Single by Kane Brown featuring Lauren Alaina

from the album Kane Brown
- Released: February 6, 2017
- Genre: Country
- Length: 3:08
- Label: RCA Nashville
- Songwriter(s): Kane Brown; Matt McGinn; Jordan Schmidt;
- Producer(s): Dann Huff

Kane Brown singles chronology
| "Thunder in the Rain" (2016) | "What Ifs" (2017) | "Heaven" (2017) |

Lauren Alaina singles chronology
| "Road Less Traveled" (2016) | "What Ifs" (2017) | "Doin' Fine" (2017) |

Music video
- "What ifs" on YouTube

= What Ifs =

"What Ifs" is a song recorded by American singer Kane Brown featuring fellow American singer Lauren Alaina for Brown's self-titled debut album. The song was released with the album through RCA Nashville and was serviced to radio as the second single on February 6, 2017.

==Background==
The song was written by Brown with Matt McGinn and Jordan Schmidt. The song is about a couple where the question "what if" is asked repeatedly about what would happen in their relationship. It features a duet with Lauren Alaina, a school friend from Lakeview Fort Oglethorpe High School when he was living in Fort Oglethorpe, Georgia. According to Brown, the song was initially not intended to be a duet, he said: "Once we decided on adding a woman to "What Ifs," I knew that I wanted Lauren to sing it, and, of course, she killed it." According to Brown, another song was going to be used in the album, however, he was asked so much about "What Ifs" on social media that it was then decided that the song should be included in the album.

==Composition==
The song is in the key of G minor with a moderately fast tempo of approximately 126 beats per minute. It follows the chord progression Gm-B-F. Brown's vocals range from F_{2}-B_{4}.

==Chart performance==
"What Ifs" sold 6,000 downloads in the US the week the album was released on December 2, 2016, allowing it to chart at number 37 on the US Hot Country Songs chart. The song first entered the US Country Airplay chart for the week of March 4, 2017 at number 60. It reached number one on Hot Country Songs in October 2017, ending the record breaking 34-week reign of Sam Hunt's "Body Like a Back Road". The song is the first number one on the chart for both Brown and Alaina. The following week, for the chart dated October 28, 2017, "What Ifs" stayed at number one, as well as topped the Country Airplay and Country Streaming Songs charts, becoming Alaina's second number one on the former chart after her solo single, "Road Less Traveled", topped the chart earlier in the year. Together with the release of the deluxe edition of the album which also reached number on Top Country Albums, and another number one for a new track "Heaven" on digital sales, Brown became the first artist to have simultaneous number ones on all five main country charts.
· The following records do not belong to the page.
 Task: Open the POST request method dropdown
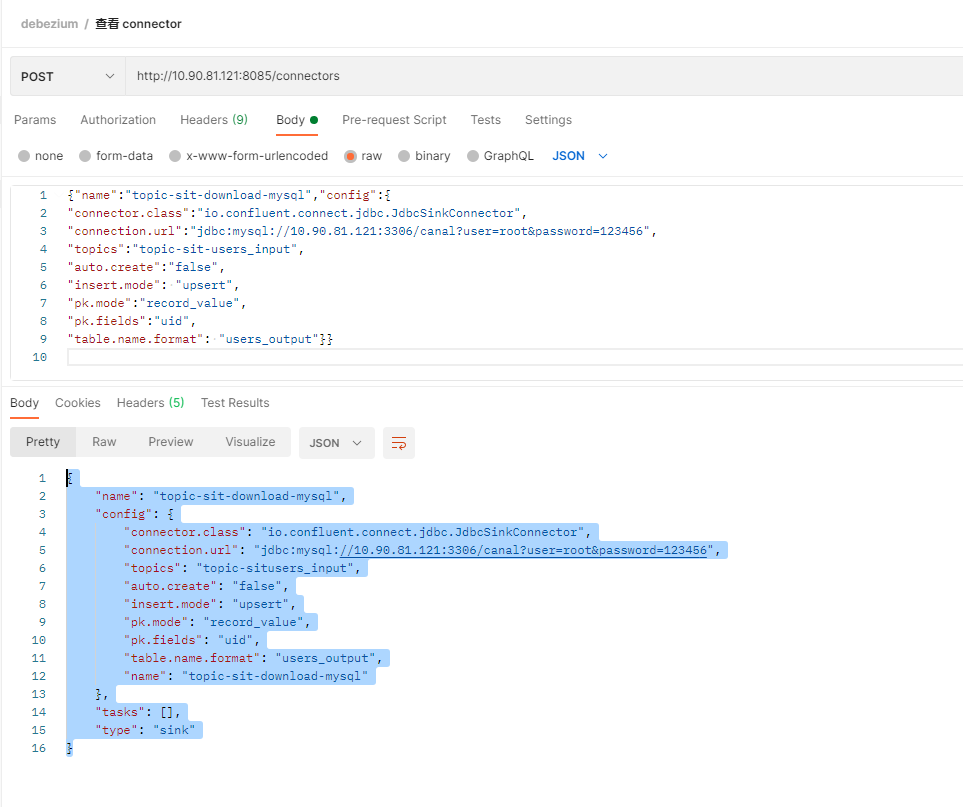[x=66, y=75]
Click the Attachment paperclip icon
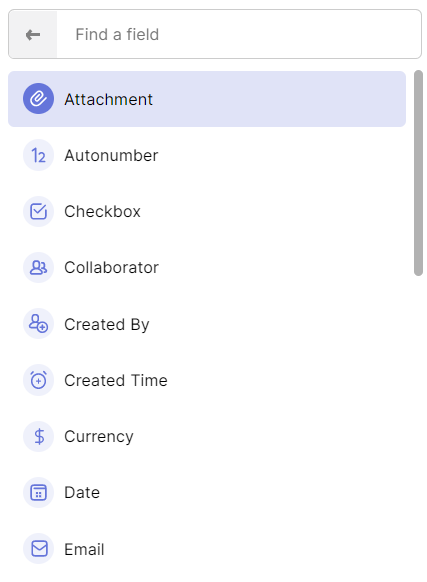The image size is (427, 582). pos(38,99)
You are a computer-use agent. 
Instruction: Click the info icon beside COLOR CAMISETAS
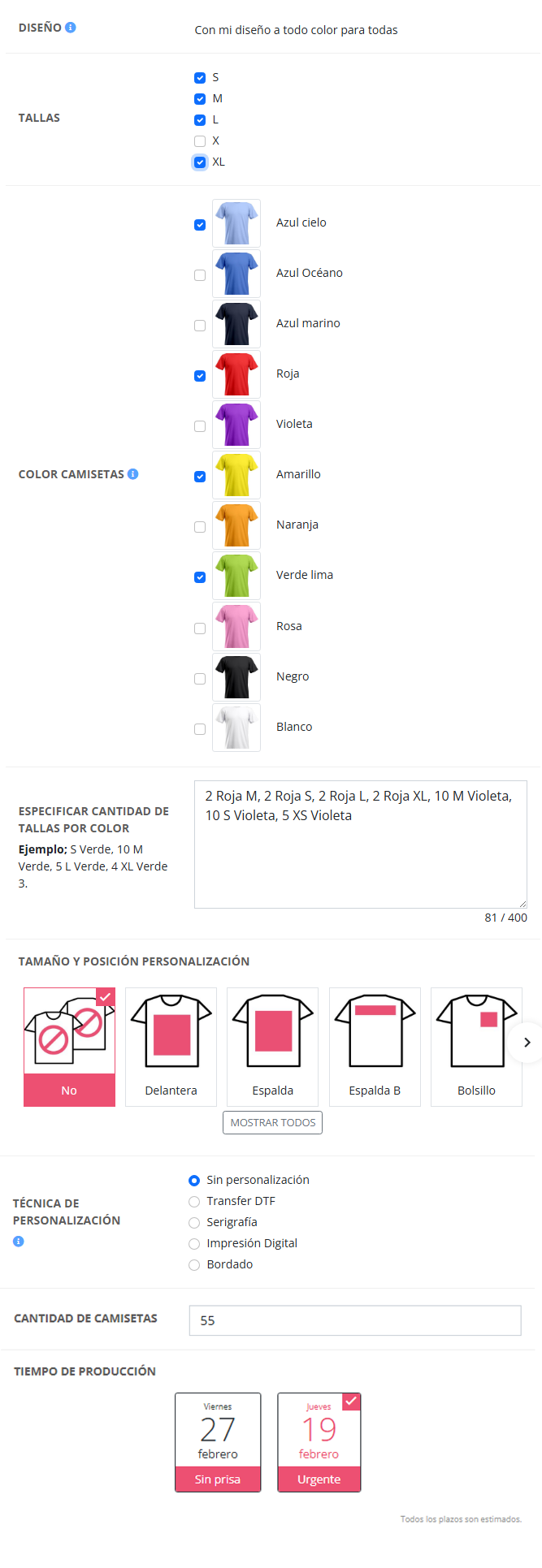(133, 473)
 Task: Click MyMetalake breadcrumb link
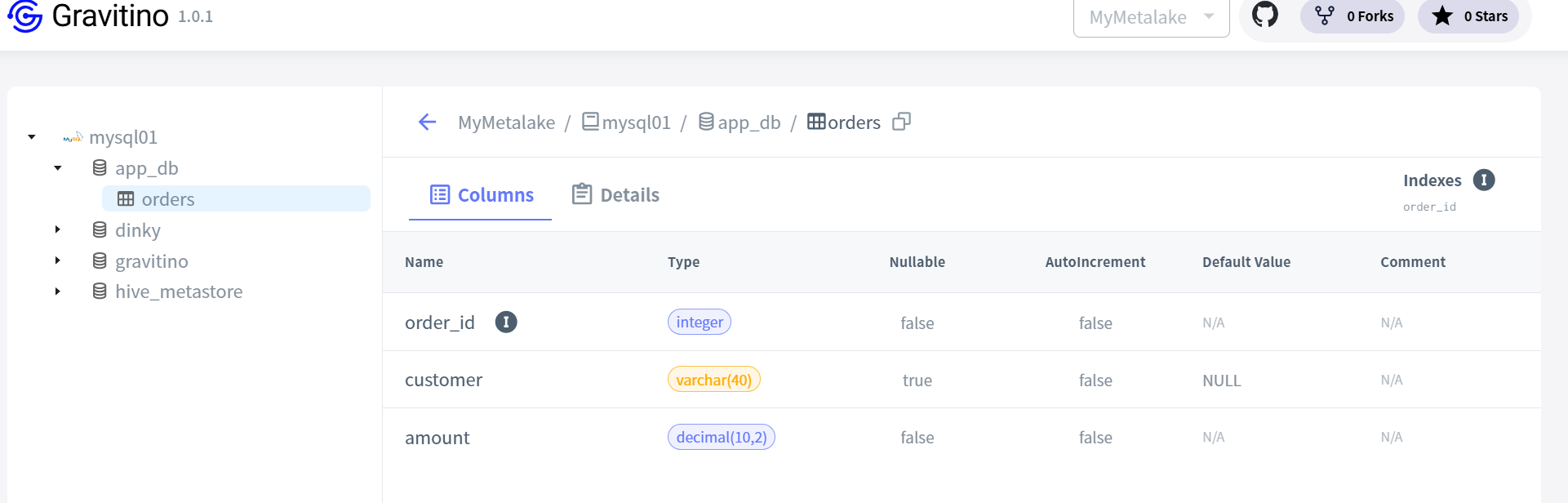click(x=506, y=122)
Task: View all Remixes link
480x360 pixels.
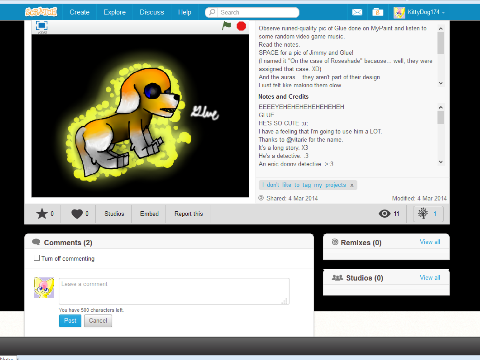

The single became the third most-consumed country song of 2017, with 1,551,000 units including streams (599,000 in pure sales) sold in the year. As of January 2019, the single has sold 889,000 copies in the US. On February 26, 2025, the single was certified Diamond by the Recording Industry Association of America (RIAA) for combined sales and streaming equivalent units of over ten million units in the United States.

==Music video==
The official music video for the song was directed by P. R. Brown and produced by Steve Lamar. The video was filmed along the Californian coast at The Inn at Newport Ranch, a resort and cattle ranch to the north of San Francisco. It features Brown and his duet partner Lauren Alaina singing along the coast. It was released on May 14, 2017. An earlier lyric video was first released on May 4, 2017, and shows Brown and Alaina cruising down a road.

==Charts==

===Weekly charts===

| Chart (2017) | Peak position |
|---|---|
| Canada (Canadian Hot 100) | 45 |
| Canada Country (Billboard) | 3 |
| US Billboard Hot 100 | 26 |
| US Country Airplay (Billboard) | 1 |
| US Hot Country Songs (Billboard) | 1 |

===Year-end charts===

| Chart (2017) | Position |
|---|---|
| US Billboard Country Airplay | 7 |
| US Billboard Hot Country Songs | 4 |
| US Billboard Hot 100 | 72 |

| Chart (2018) | Position |
|---|---|
| US Hot Country Songs (Billboard) | 37 |

===Decade-end charts===

| Chart (2010–2019) | Position |
|---|---|
| US Hot Country Songs (Billboard) | 6 |

==Certifications==

| Region | Certification | Certified units/sales |
| Australia (ARIA) | 2× Platinum | 140,000^{‡} |
| Canada (Music Canada) | 6× Platinum | 480,000^{‡} |
| New Zealand (RMNZ) | Gold | 15,000^{‡} |
| United States (RIAA) | Diamond | 10,000,000^{‡} |
^{‡} Sales+streaming figures based on certification alone.